Last Monday I brought all my test results and questions to the new GI and he was much more helpful to me. He listened to all of my symptoms and concerns and agreed with my opinion that gallbladder surgery seemed not to be the clear answer to my problems. Not only that, he actually commended me for being "proactive" about my own health and bringing all my documentation with me. This is how doctors should be! (Special thanks to my niece for recommending him to me.)
Anyway, his best guess for a diagnosis right now is functional dyspepsia, which he explained can be quite common for people who also have IBS or/and Fibromyalgia. It is not the same as IBS, which I have dealt with before, but much like IBS, it is a condition that turns out can be difficult to live with, but is not likely to cause permanent damage.
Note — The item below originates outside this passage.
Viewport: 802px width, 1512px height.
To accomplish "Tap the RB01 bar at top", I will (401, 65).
He is having me try some acid reducing medication (Dexilant), since my pain seems to be more on the stomach side rather than one the gallbladder side of my upper abdomen.
I was also given a pamphlet called "Gas and Flatulence Prevention Diet" which discusses foods that can cause gas in some people, and the science of bloating, which can get ridiculously severe during my pain episodes. There is a breakdown of various foods by groups that can be problematic, but each person is different so finding out if any of them make my problems worse is going to take some trial and error. The doctor suggested I try to eliminate one food or food group at a time and see if there is any change either with elimination or returning it to my diet. He made sure I understood that he was NOT suggesting avoiding all the problem foods at once, or else I'd have pretty much nothing left to eat. Looking at the list, I see why. It seems the only food group that isn't listed as a potential troublemaker is lean meat. I'm documenting my diet and symptoms, so I can look for new patterns I may have missed.
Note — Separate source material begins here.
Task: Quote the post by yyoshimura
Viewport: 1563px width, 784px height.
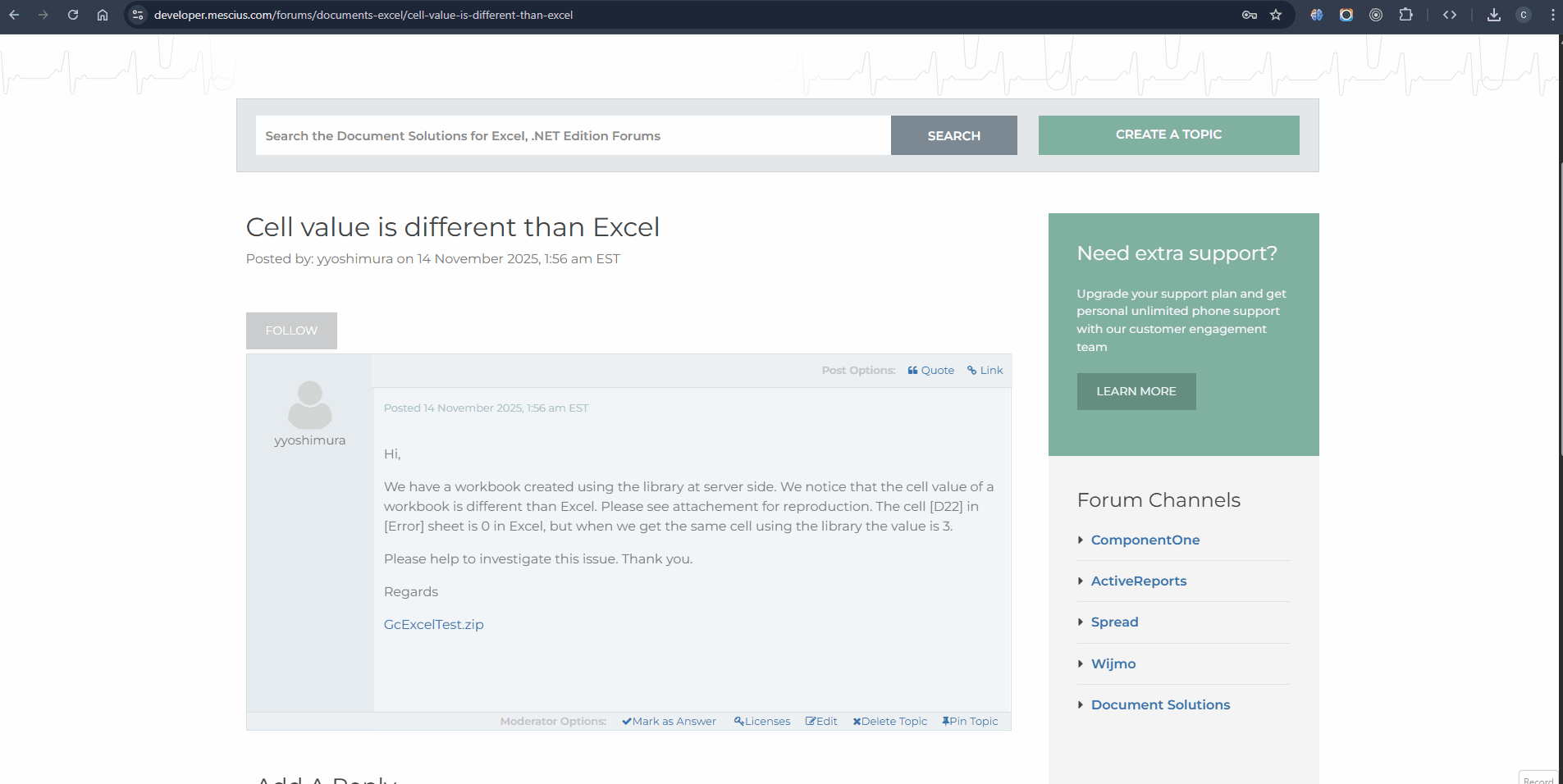Action: [931, 371]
Lastly, he suggested that I try to eat smaller, more frequent meals, avoiding large meals. The reasoning behind this suggestion is that some people, especially sensitive folks like us fibromites, don't tolerate the sensation of the stretching of the stomach well, and it can feel painful. To minimize on the stretching, I could try grazing little by little throughout the day. It's hard to have half a meal here and there, especially if you want something hot, but I understand the logic and am glad he gave me so many options and ideas with explanations.
He left me with one last bit of advice before my next appointment: find a way to cope with stress and my annoying symptoms so I don't slip into a constant state of worrying about the next flare up. I believe he was talking specifically about the abdominal pain, but I know this is also important to keep in mind for the rest of my Fibromyalgia symptoms and life in general. I do what I can with journaling, blogging, and reaching out to others in need, knowing I won't always have it all under control. There are days when the symptoms just pile on and I get downright cranky or fed up, especially when I have to miss work and get behind on my duties at the office, but the reality is that I'm stuck with much of this bad luck and need to buck up and do what I can to find my own happiness wherever possible. I'll definitely keep working at this.